A discussion on Reddit about how restaurants deal with surplus food provided even more examples. Leftover ingredients from dinner can be incorporated into a soup to be served during lunch or as an appetizer or side dish, while one commenter claimed, “A lot of pastry can be turned into ice cream.” As for leftover proteins, one said former buffet manager: “Much of the meat was used for other products (meatloaf was shredded for spaghetti sauce, fried chicken was shredded for the salad bar/chicken salad).” As long as leftovers are still fresh, there’s no good reason not to use them in new menu items.

Food waste has a number of negative effects

When it comes to food waste in restaurants, an estimated 4 to 10% of purchased items do not make it to guests, and of the food that customers receive, 31 to 40% goes uneaten (via The Restaurant). Headquarters). Food waste is a major contributor to climate change because food that ends up in landfills is often buried, and the lack of oxygen in these conditions causes the food to produce methane as it decomposes. Methane is a particularly damaging gas in terms of climate change because its warming effect is more than 80 times greater than that of carbon dioxide when comparing the two gases in the first 20 years after they enter the atmosphere.

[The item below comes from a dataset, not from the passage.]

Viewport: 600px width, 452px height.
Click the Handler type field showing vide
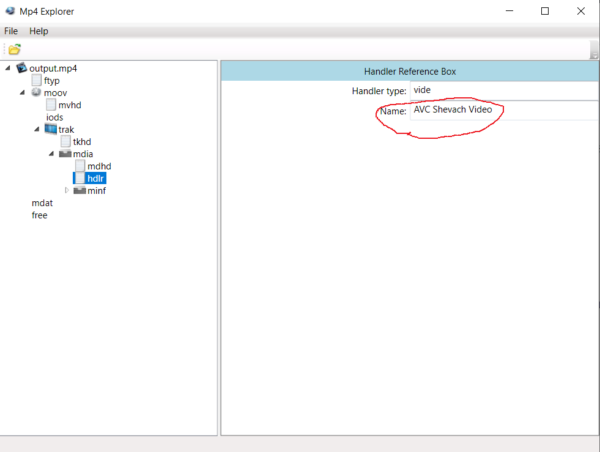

The impact of food waste on the environment should be compelling enough to address the problem, but restaurants have a more personal reason for changing their wasteful ways. According to a 2021 study published in Foods, food waste contributes to massive losses worldwide, estimated at $2.6 trillion per year. In addition, chefs are investing in repurposing food due to rising food prices caused by factors such as bird flu, the war in Ukraine and the fallout from a pandemic. In addition to repurposing ingredients to create new menu items, some restaurants are also using smaller portion sizes to reduce food waste and counteract the devastating effects of inflation. Reusing ingredients in this way benefits everyone by ensuring your favorite restaurants stay in business while doing the right thing for the environment.